Use formal deduction for predicate logic to prove that the following argument is valid:

Question

premise 1: $\forall x \forall y [((A(x)\land A(y)\land \neg I(x,y))\to (R(x,y)\lor R(y,x))]$

premise 2: $\forall x (B(x)\to A(x))$

conclusion: $\forall x \forall y [(B(x)\land B(y)\land \neg I(x,y))\to (R(x,y)\lor R(y,x))]$

You can use any of the 17 rules of formal deduction for predicate logic. Clearly indicate which rules or proved theorems of formal deduction you use.

There are 17 rules of formal deduction for predicate logic:

I've been working on this question for quite some time, truly need help.

Thanks a lot!

Answer 1

In this problem, "all we have to do" is turn the $A$s into $B$s in premise 1, using premise 2. Of course, even the simplest ideas look quite complicated in formal proofs.

Here's some motivation for how to discover this proof: To access those $A$s, we need to "deconstruct" premise 1, and then "reconstruct" it. So we'll have to apply $\forall-$, $\rightarrow-$, and $\land-$ in the first half of the proof, and then $\land+$, $\rightarrow+$, and $\forall+$ in the second half of the proof.

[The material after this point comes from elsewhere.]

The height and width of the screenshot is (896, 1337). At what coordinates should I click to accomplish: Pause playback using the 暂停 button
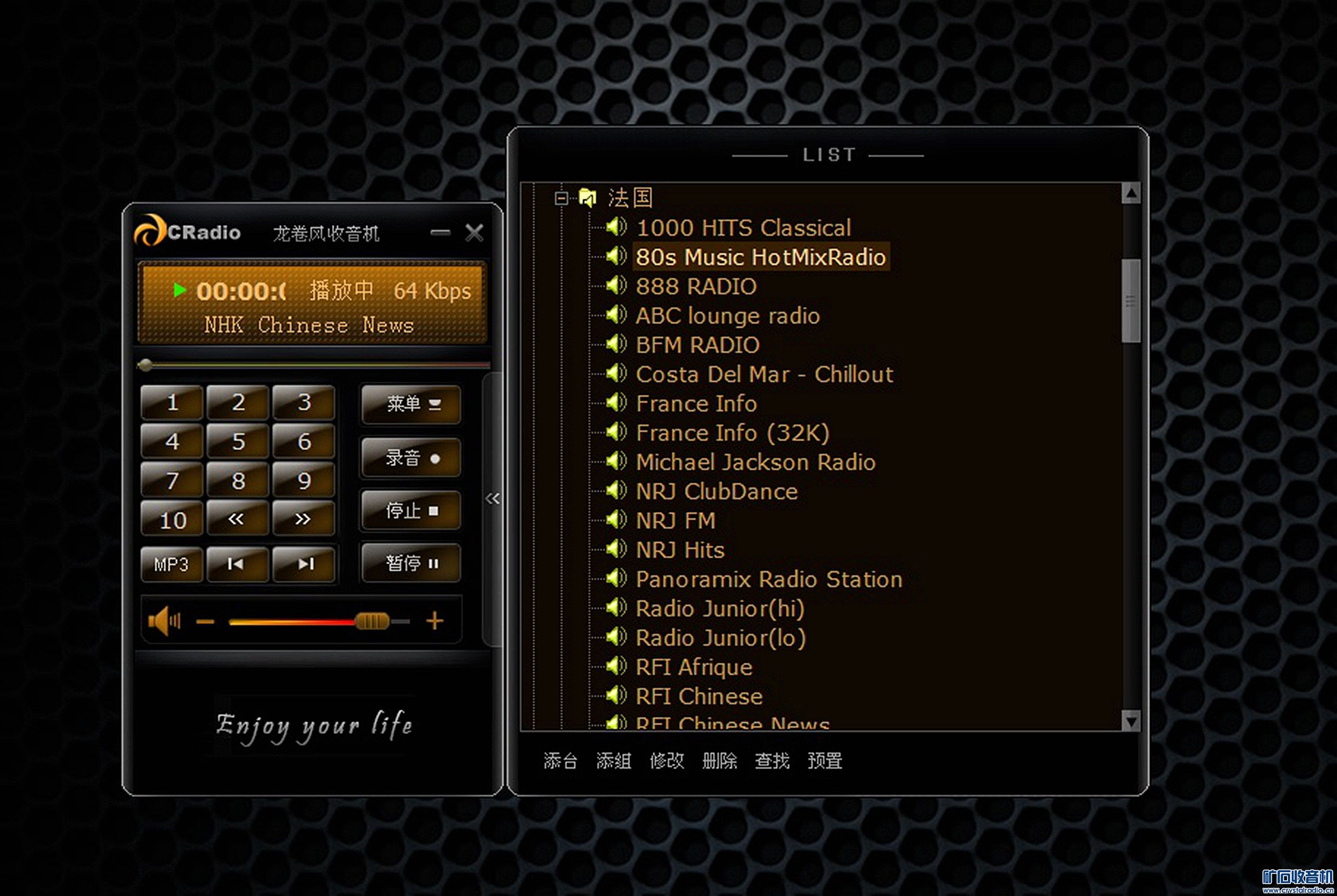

The rule $\rightarrow+$ requires an extra hypothesis on the left-hand side of the turnstile $\vdash$, so we have the idea to make an extra assumption from the very beginning, to be discharged by $\rightarrow-$ later.

Let's write $\Sigma$ for your two premises and $\Sigma' = \Sigma,B(a)\land B(b)\land \lnot I(a,b)$, where $a$ and $b$ are variables distinct from $x$ and $y$. Note that by Ref and $+$, we have $\Delta\vdash A$ for any formula $A$ appearing in $\Delta$. Then:

1. $\Sigma'\vdash \forall x\, \forall y\, [(A(x)\land A(y)\land \lnot I(x,y))\rightarrow (R(x,y)\lor R(y,x))]\quad$ by Ref and $+$ (premise 1)
2. $\Sigma'\vdash \forall y\, [(A(a)\land A(y)\land \lnot I(a,y))\rightarrow (R(a,y)\lor R(y,a))]\quad$ by $\forall-$ from 1.
3. $\Sigma'\vdash (A(a)\land A(b)\land \lnot I(a,b))\rightarrow (R(a,b)\lor R(b,a))\quad$ by $\forall-$ from 2.
4. $\Sigma'\vdash \forall x\, (B(x)\rightarrow A(x))\quad $ by Ref and $+$ (premise 2)
5. $\Sigma'\vdash B(a)\rightarrow A(a)\quad $ by $\forall-$ from 4.
6. $\Sigma'\vdash B(b)\rightarrow A(b)\quad $ by $\forall-$ from 4.
7. $\Sigma'\vdash B(a)\land B(b)\land \lnot I(a,b)\quad$ by Ref and $+$ (premise 3 in $\Sigma'$)
8. $\Sigma'\vdash B(a)\quad$ by $\land-$ from 7.
9. $\Sigma'\vdash B(b)\quad$ by $\land-$ from 7.
10. $\Sigma'\vdash \lnot I(a,b)\quad$ by $\land-$ from 7.
11. $\Sigma'\vdash A(a)\quad$ by $\rightarrow-$ from 5. and 8.
12. $\Sigma'\vdash A(a)\quad$ by $\rightarrow-$ from 6. and 9.
13. $\Sigma'\vdash A(a)\land A(b)\land \lnot I(a,b)\quad$ by $\land+$ from 11. and 12. and 10.
14. $\Sigma'\vdash (R(a,b)\lor R(b,a)) \quad$ by $\rightarrow-$ from 3. and 13.
15. $\Sigma\vdash (B(a)\land B(b)\land \lnot I(a,b))\rightarrow (R(a,b)\lor R(b,a))\quad$ by $\rightarrow +$ from 14.
16. $\Sigma\vdash \forall y\, [(B(a)\land B(y)\land \lnot I(a,y))\rightarrow (R(a,y)\lor R(y,a))]\quad$ by $\forall +$ from 15.
17. $\Sigma\vdash \forall x\, \forall y\, [(B(x)\land B(y)\land \lnot I(x,y))\rightarrow (R(x,y)\lor R(y,x))]\quad$ by $\forall +$ from 16.